The therapeutic use of essential oils is just being rediscovered. It was practiced by ancient cultures such as in China , Egypt and India . There is much documentation in the Scripture and in ancient medical texts of their use. It was only been since the 1940’s that the medical benefits of oils were rediscovered and modern research began. There is research confirming the scientific rationale for many ancient uses.
Our modern science does not accept ancient folk use or ancient science, which does not use the same terminology or methods as ours. Our modern science has made much progress and many amazing discoveries that have helped save lives. The ancient Egyptians and other cultures left us evidence of their intelligent science thousands of years old, but it was different from our modern science which is just hundreds of years old.
There is a wealth of modern clinical research demonstrating positive results and safety of the oils for many conditions but many studies lack adequate control groups for comparison. Done by well-intentioned people with expertise in oils but not necessarily in modern clinical research, these studies are mostly not acceptable to modern medicine because of the methods used or small numbers of patients. Clearly essential oils have helped patients with MRSA and relentless pain and many other conditions, from first-aid to intensive care to end-of life-care, and have done no harm. They are being used in many hospitals around the world including many in the United States .
An analogy regarding research evidence would be acupuncture, practiced for thousands of years as folk medicine in China . An NIH consensus panel reviewed the vast amount of research and concluded that though studies have shortcomings, there is enough evidence of effectiveness and safety in so many patients to recommend it for treatment of back pain and nausea and other conditions.
Before doctors will accept essential oils for use in patients, most will need large, randomized studies showing effectiveness and safety. There is not much interest on behalf of conventional medicine or drug companies in doing research on essential oils.
In general the medical establishment tends to resist anything new that is not already clearly proven by western research standards. This is nothing new. For example, it took 250 years and many deaths before the medical establishment of that time accepted Vitamin C containing foods as a cure for scurvy.
Funding for research on complementary medicine is limited compared to that available for drug studies. It might be that the oils, which are considerably less costly than drugs are not likely to be as profitable.
Another reason may be the approach to disease is different for oils vs. most drugs. Oils may help the body heal itself, by releasing substances that promote healing while drugs often substitute for those natural substances and shut down their production by the body, but sometimes they are so powerful that they overwhelm the body’s own healing process, and sometimes, too often, drugs do harm.

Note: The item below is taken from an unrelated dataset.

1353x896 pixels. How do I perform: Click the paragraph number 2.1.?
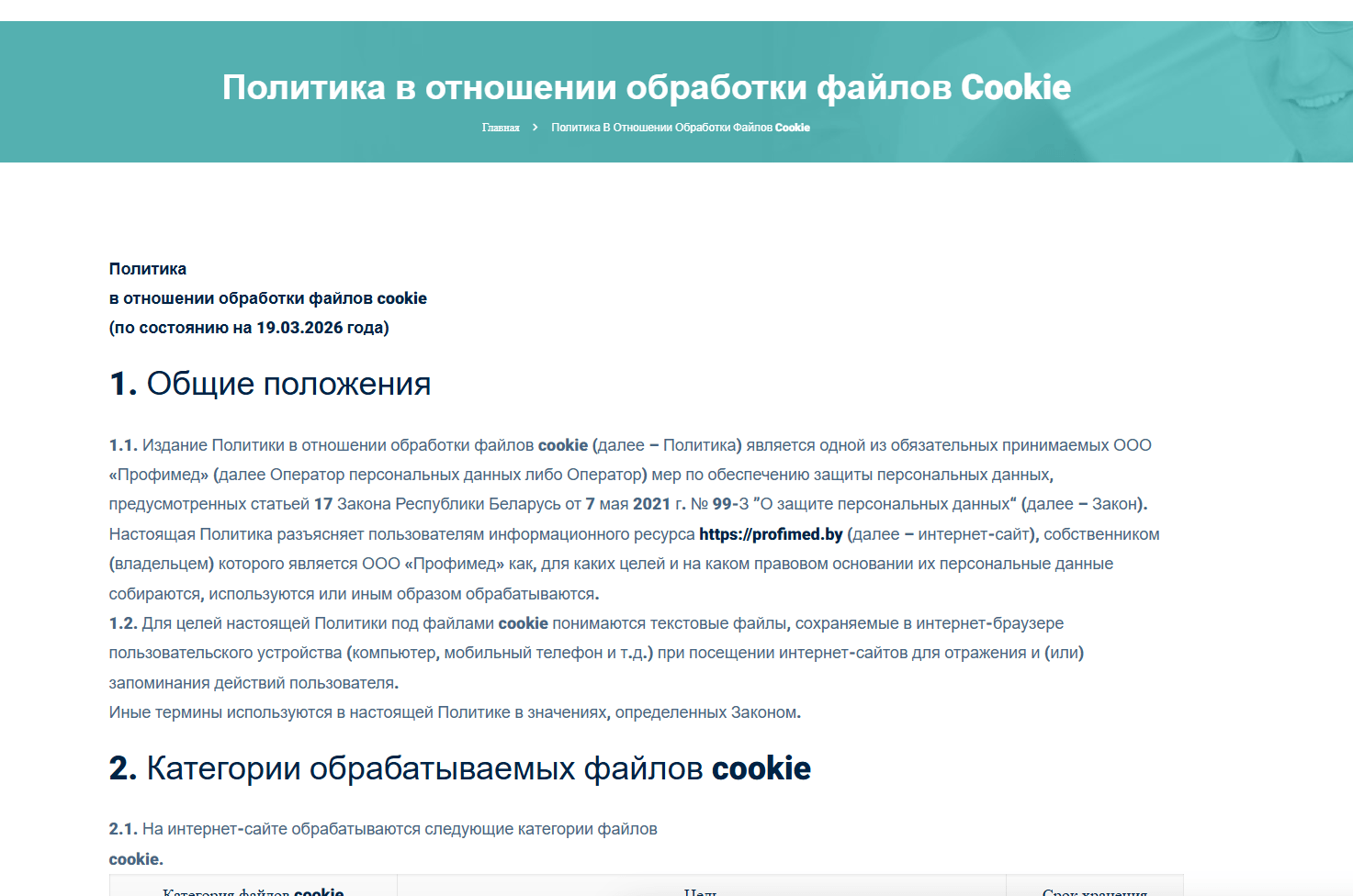tap(122, 829)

The most important thing to consider always is what is best for the patient. As a patient, I have experienced tremendous health benefits using essential oils, and I believe they have much to offer. Which is why I am committed, as a physician and researcher, to doing randomized studies to get the objective answers. In the meantime, I believe these God-given natural remedies have the potential to help a wide variety of conditions from MRSA to burns to chronic pain and much more without doing harm. They have a long track-record of effectiveness, safety and they are inexpensive. When we do not have all the answers how to best help our patients, when a patient may suffer or die because we do not have an effective treatment for him or her, when there is a lot of evidence that oils might do good, and do no harm, then I believe it is justified to use them in medicine. And not to wait until it is too late for that patient.